The IFS have taken a look at some of the specific choices the government could make to these benefits to generate savings; the government could require housing benefit claimants to contribute 10 per cent of private sector rents (a saving of £0.9bn), or they could abolish housing benefit for all 18-25 year-olds (saving £1.5bn). If they started to tax the key disability benefit (formerly Disability Living Allowance, now the Personal Independence Payment), they could raise £0.9bn. More sweeping changes could generate larger savings; if they reduced the basic amount of child tax credit families can claim to its 2003/04 levels (in real terms), they could save £5bn.
If these options sound harsh, that’s because they are. Every pound saved will be a pound in lost income for an eligible family, with predictable consequences for living standards and child poverty. While these options may be presented as generating incentives for families to move into work, remember that around 80 per cent of benefits outside pensions go to families in work, meaning that cuts are likely to hit the working poor. But it is changes of the kind listed above that the DWP and Treasury will currently be looking at in their search to identify savings. If, as has been rumoured this week, they are exploring a further £3bn of welfare cuts on top of the £12bn already mooted, the impact will be even more severe.
IPPR has argued consistently that the working-age welfare bill can be sensibly controlled, but not by a crude process of freezing or cutting entitlements. This does nothing to combat the economic and demographic forces acting to increase demands on the welfare system; rising rents increase the need for housing benefit to paper over the cracks in our broken housing market, endemic low pay inflates the tax credit bill, and the need for both parents to work in order to reach a decent standard of living puts upward pressure on the price of childcare to meet caring needs. There are more examples, but the overall picture is of a system that does little to tackle the underlying causes of welfare receipt.
Instead what are needed are very difficult choices about where public funds are best spent. Rather than lining the pockets of landlords through housing benefit, we should be unlocking those same funds to invest in social housing. Similarly, instead of topping up the pay of working parents so they can afford extortionate childcare fees, we should recognise the need for more hours of cheap or free childcare at all ages. Across a range of policy issues, we throw good money after bad instead of investing in more sustainable solutions for the long-term.

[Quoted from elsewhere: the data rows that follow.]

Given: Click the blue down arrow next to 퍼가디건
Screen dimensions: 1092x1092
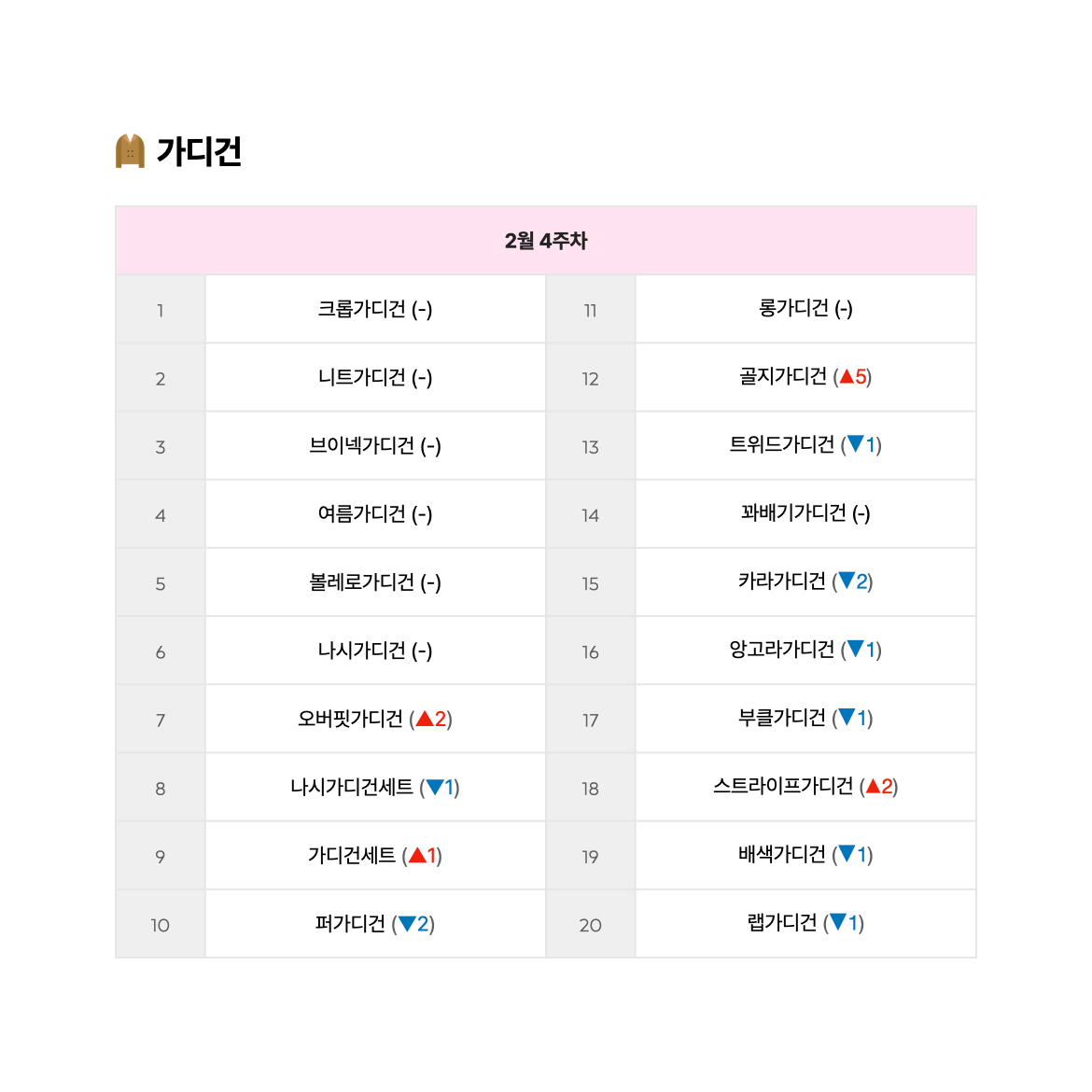Looking at the screenshot, I should click(x=407, y=924).
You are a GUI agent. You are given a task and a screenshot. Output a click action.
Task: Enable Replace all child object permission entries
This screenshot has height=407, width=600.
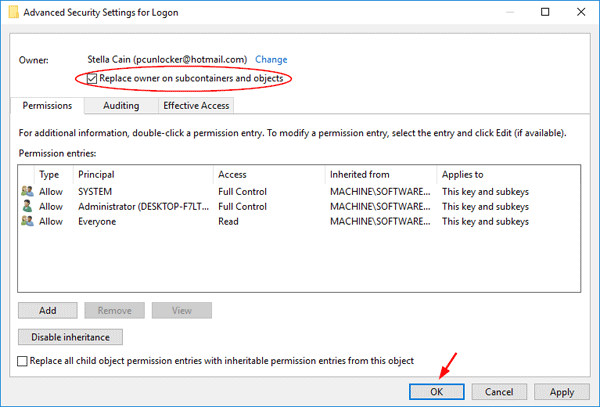click(x=23, y=361)
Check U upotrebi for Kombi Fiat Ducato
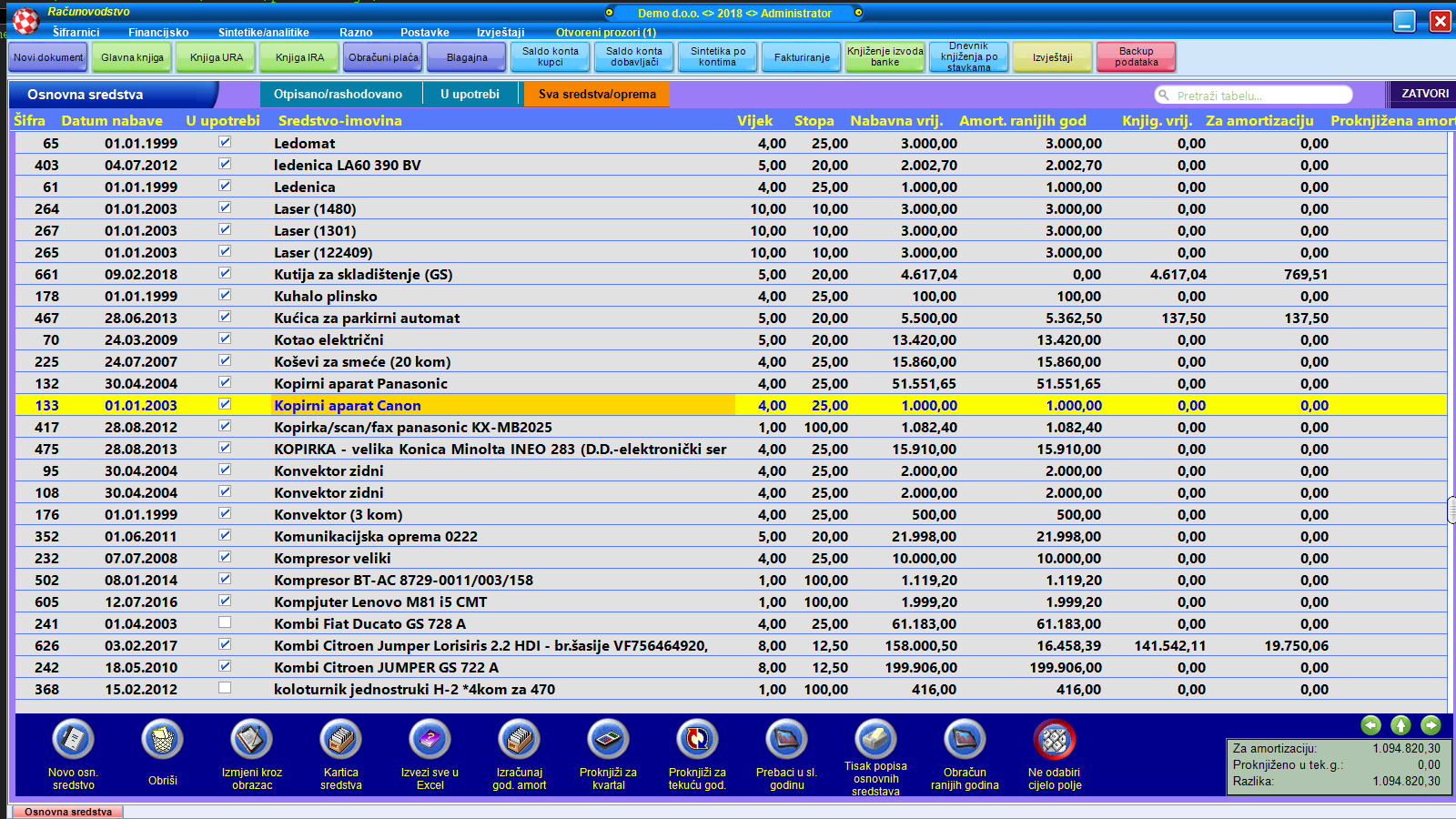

Realising these opportunities to switch money from cash welfare into services and investment requires some long-term leadership and vision from policymakers. The upcoming spending round represents a perfect opportunity to be thinking of creative solutions to reduce the welfare bill in a way that is both fair and sustainable. But the overwhelming focus on cutting to meet a self-imposed target of a balanced budget by 2017-18 is likely to take precedence over genuine reform.